Retype the part of the listing that begins with the line containing "Most [429, 706]" and ends with the line containing "Page (458, 1233)", both lines included, reproducing each line without change.

Records taken from a data source
* START *

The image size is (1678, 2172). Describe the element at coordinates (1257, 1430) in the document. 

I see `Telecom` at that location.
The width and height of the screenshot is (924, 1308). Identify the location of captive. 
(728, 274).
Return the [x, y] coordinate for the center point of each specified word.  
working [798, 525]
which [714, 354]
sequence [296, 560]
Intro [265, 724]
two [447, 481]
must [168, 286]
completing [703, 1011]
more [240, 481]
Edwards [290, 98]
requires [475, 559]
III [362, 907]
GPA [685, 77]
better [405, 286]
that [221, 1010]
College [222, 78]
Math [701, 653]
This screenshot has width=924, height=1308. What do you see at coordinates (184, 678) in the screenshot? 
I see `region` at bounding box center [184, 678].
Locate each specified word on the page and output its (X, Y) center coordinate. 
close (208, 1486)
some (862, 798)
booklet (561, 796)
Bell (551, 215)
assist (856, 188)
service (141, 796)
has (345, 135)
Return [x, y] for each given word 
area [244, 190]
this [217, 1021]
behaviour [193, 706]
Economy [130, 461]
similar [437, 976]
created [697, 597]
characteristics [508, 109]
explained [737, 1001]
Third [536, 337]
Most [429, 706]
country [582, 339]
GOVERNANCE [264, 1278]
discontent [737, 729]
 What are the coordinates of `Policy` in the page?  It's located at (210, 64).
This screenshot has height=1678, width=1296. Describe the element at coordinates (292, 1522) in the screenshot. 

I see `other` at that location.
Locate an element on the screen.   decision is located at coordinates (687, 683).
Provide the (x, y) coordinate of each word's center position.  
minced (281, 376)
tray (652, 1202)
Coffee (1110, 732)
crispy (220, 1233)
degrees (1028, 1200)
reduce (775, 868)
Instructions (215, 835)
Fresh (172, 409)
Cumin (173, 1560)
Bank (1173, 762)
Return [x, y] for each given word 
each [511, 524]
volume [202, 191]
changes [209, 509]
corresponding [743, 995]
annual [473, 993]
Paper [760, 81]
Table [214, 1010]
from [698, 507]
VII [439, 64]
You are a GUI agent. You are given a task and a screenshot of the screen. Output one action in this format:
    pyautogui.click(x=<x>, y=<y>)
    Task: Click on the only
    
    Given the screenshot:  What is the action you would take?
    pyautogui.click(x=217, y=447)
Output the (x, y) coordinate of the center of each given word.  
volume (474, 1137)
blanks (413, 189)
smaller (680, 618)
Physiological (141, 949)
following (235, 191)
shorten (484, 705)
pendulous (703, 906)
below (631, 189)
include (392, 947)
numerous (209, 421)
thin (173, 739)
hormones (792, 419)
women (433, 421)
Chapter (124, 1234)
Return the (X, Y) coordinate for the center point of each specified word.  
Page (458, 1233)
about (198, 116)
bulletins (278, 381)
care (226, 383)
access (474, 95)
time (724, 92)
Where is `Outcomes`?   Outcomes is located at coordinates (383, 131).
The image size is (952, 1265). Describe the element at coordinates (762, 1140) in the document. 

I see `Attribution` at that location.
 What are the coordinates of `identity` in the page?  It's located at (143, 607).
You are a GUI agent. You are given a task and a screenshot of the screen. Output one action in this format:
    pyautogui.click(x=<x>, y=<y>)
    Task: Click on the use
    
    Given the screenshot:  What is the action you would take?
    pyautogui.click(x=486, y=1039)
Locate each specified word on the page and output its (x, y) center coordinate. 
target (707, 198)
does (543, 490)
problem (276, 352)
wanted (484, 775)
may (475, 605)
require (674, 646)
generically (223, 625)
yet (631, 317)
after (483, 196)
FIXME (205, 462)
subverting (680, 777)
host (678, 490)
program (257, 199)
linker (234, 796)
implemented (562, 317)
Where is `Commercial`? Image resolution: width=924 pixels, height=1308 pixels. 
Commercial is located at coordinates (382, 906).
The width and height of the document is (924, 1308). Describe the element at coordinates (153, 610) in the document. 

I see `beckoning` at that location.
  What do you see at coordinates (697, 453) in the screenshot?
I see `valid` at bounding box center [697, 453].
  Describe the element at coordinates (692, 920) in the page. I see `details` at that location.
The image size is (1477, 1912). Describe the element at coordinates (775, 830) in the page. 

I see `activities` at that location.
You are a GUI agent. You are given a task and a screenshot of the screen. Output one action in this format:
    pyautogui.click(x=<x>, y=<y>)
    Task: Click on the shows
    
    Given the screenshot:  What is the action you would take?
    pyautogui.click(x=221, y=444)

* END *

ANSWER IN FULL >>
Most [429, 706]
country [582, 339]
GOVERNANCE [264, 1278]
discontent [737, 729]
 What are the coordinates of `Policy` in the page?  It's located at (210, 64).
This screenshot has height=1678, width=1296. Describe the element at coordinates (292, 1522) in the screenshot. 

I see `other` at that location.
Locate an element on the screen.   decision is located at coordinates (687, 683).
Provide the (x, y) coordinate of each word's center position.  
minced (281, 376)
tray (652, 1202)
Coffee (1110, 732)
crispy (220, 1233)
degrees (1028, 1200)
reduce (775, 868)
Instructions (215, 835)
Fresh (172, 409)
Cumin (173, 1560)
Bank (1173, 762)
Return [x, y] for each given word 
each [511, 524]
volume [202, 191]
changes [209, 509]
corresponding [743, 995]
annual [473, 993]
Paper [760, 81]
Table [214, 1010]
from [698, 507]
VII [439, 64]
You are a GUI agent. You are given a task and a screenshot of the screen. Output one action in this format:
    pyautogui.click(x=<x>, y=<y>)
    Task: Click on the only
    
    Given the screenshot:  What is the action you would take?
    pyautogui.click(x=217, y=447)
Output the (x, y) coordinate of the center of each given word.  
volume (474, 1137)
blanks (413, 189)
smaller (680, 618)
Physiological (141, 949)
following (235, 191)
shorten (484, 705)
pendulous (703, 906)
below (631, 189)
include (392, 947)
numerous (209, 421)
thin (173, 739)
hormones (792, 419)
women (433, 421)
Chapter (124, 1234)
Return the (X, Y) coordinate for the center point of each specified word.  
Page (458, 1233)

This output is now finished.